- Task requirements -
Render all the rows below as a two-column CSV headed "instruction" and "location", one line per row, placing each row's text and its answer in separate quoted fields and replacing any line breaks with spaces. Leave the pictures out.

--

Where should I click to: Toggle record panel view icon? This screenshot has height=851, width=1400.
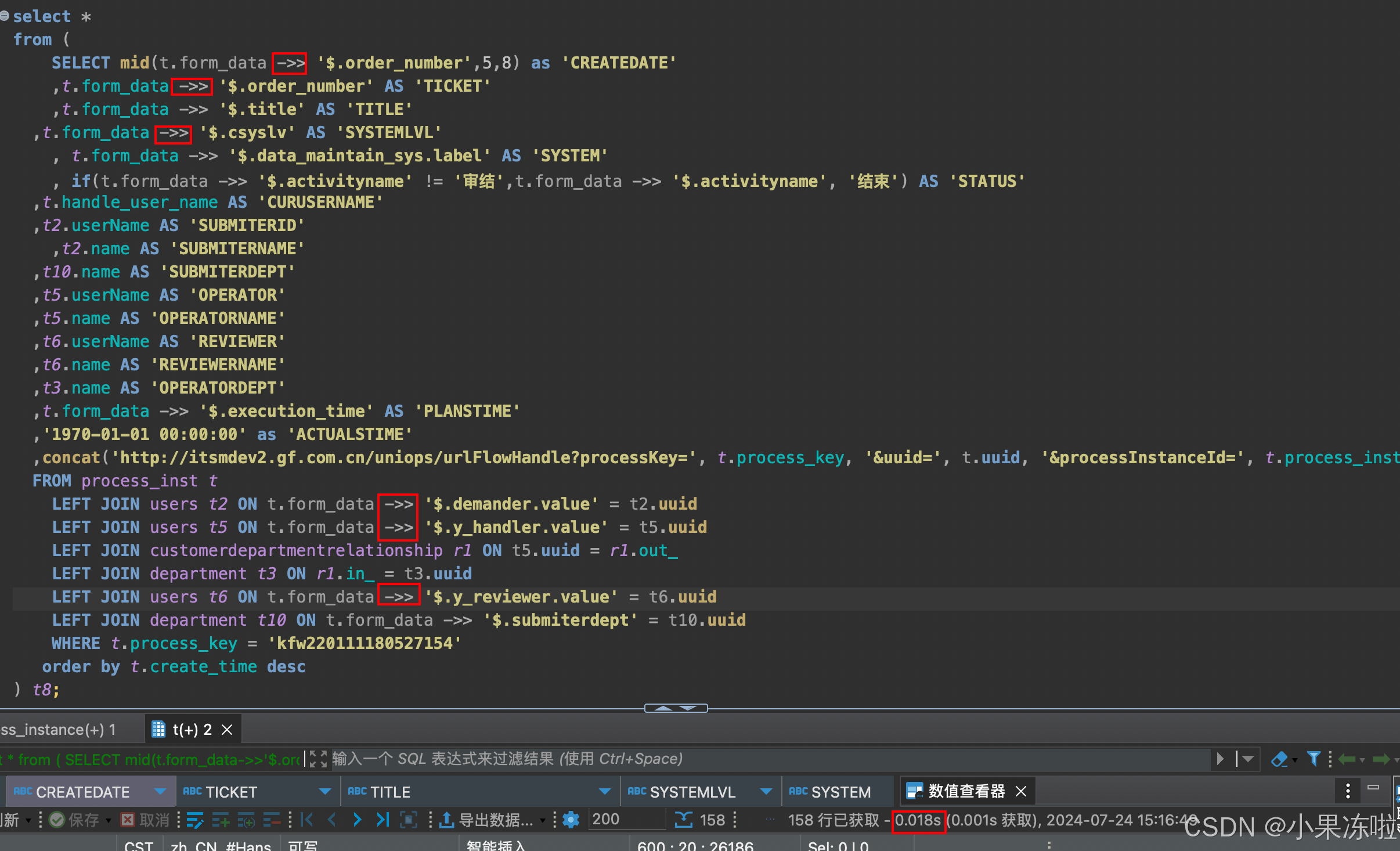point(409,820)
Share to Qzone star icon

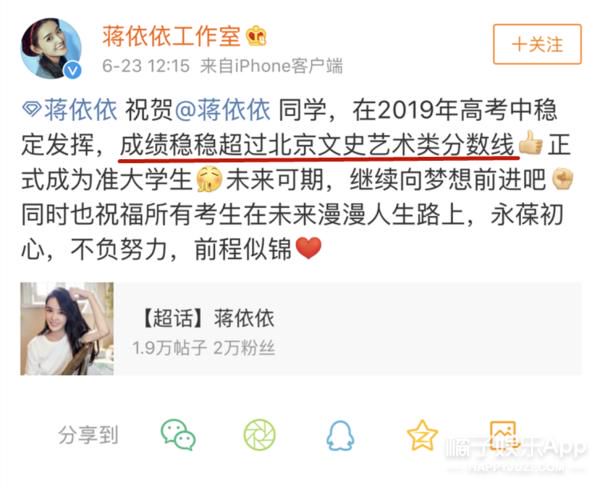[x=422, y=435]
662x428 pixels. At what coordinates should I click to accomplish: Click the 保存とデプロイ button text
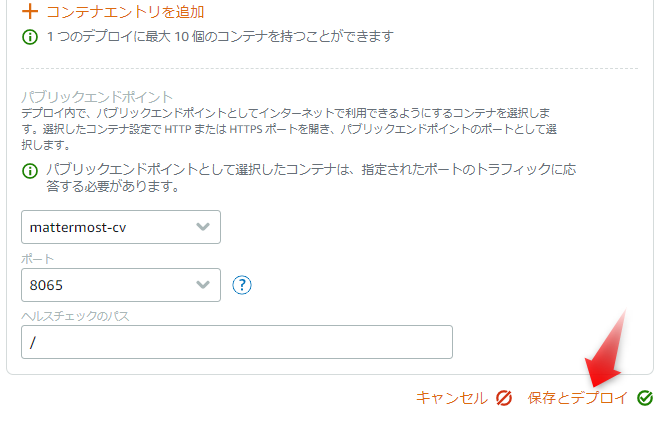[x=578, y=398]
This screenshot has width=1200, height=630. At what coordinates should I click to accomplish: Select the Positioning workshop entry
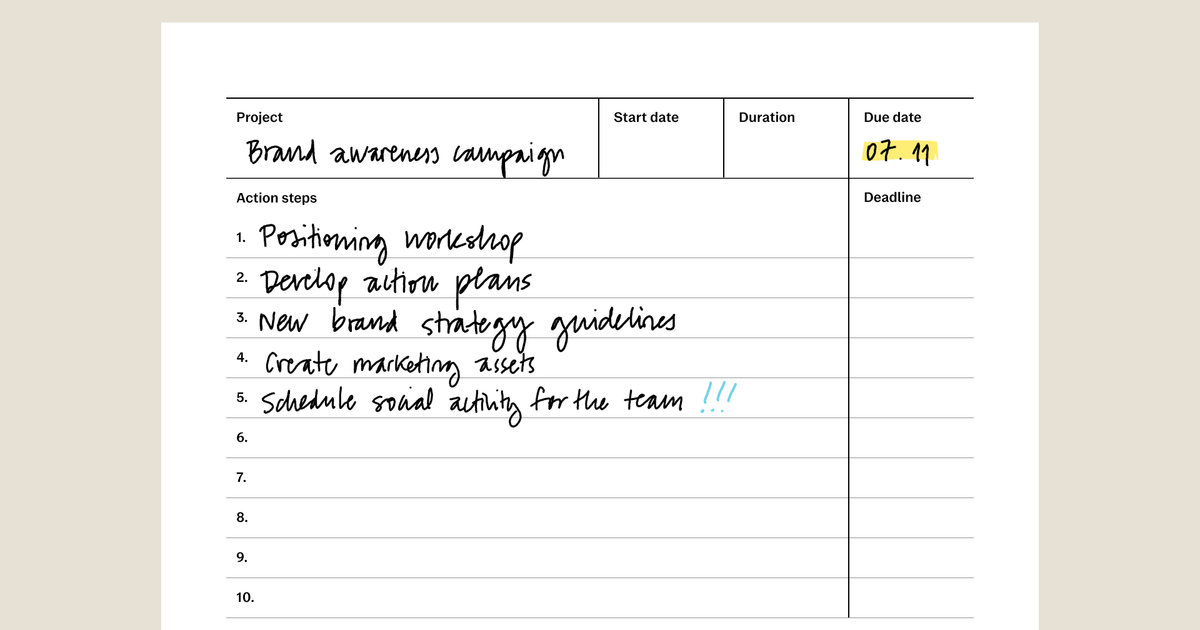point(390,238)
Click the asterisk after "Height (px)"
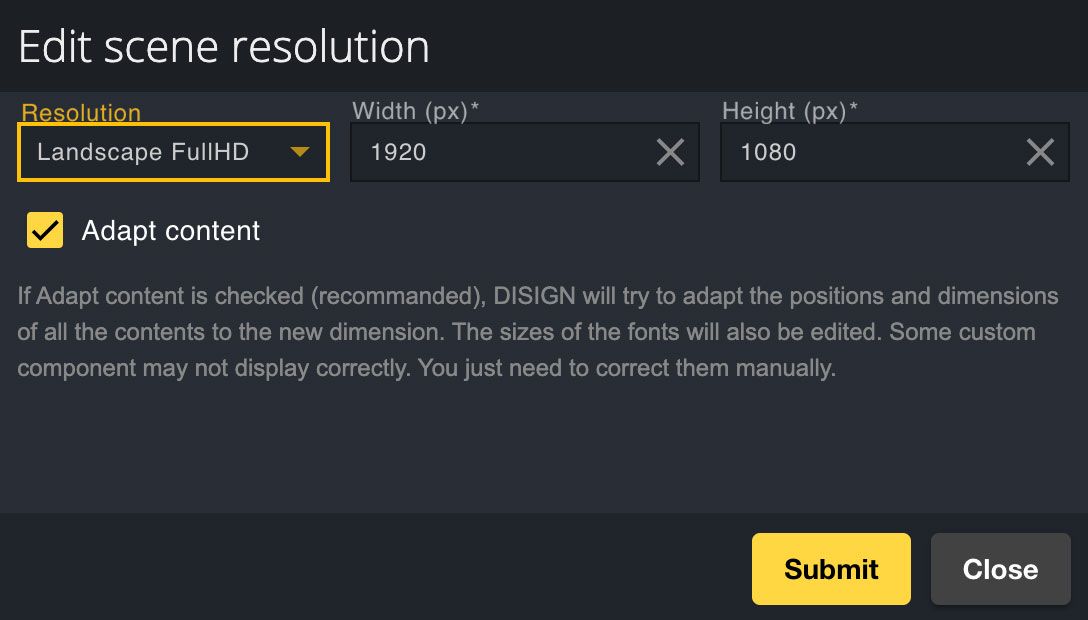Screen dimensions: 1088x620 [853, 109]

--

- Correct response -
instruction,location
"Where should I click to: Toggle record panel view icon? This screenshot has height=851, width=1400.","point(409,820)"
"Share to Qzone star icon","[x=422, y=435]"
"662x428 pixels. At what coordinates should I click to accomplish: Click the 保存とデプロイ button text","[x=578, y=398]"
"This screenshot has width=1200, height=630. At what coordinates should I click to accomplish: Select the Positioning workshop entry","point(390,238)"
"Click the asterisk after ""Height (px)""","Screen dimensions: 1088x620 [853, 109]"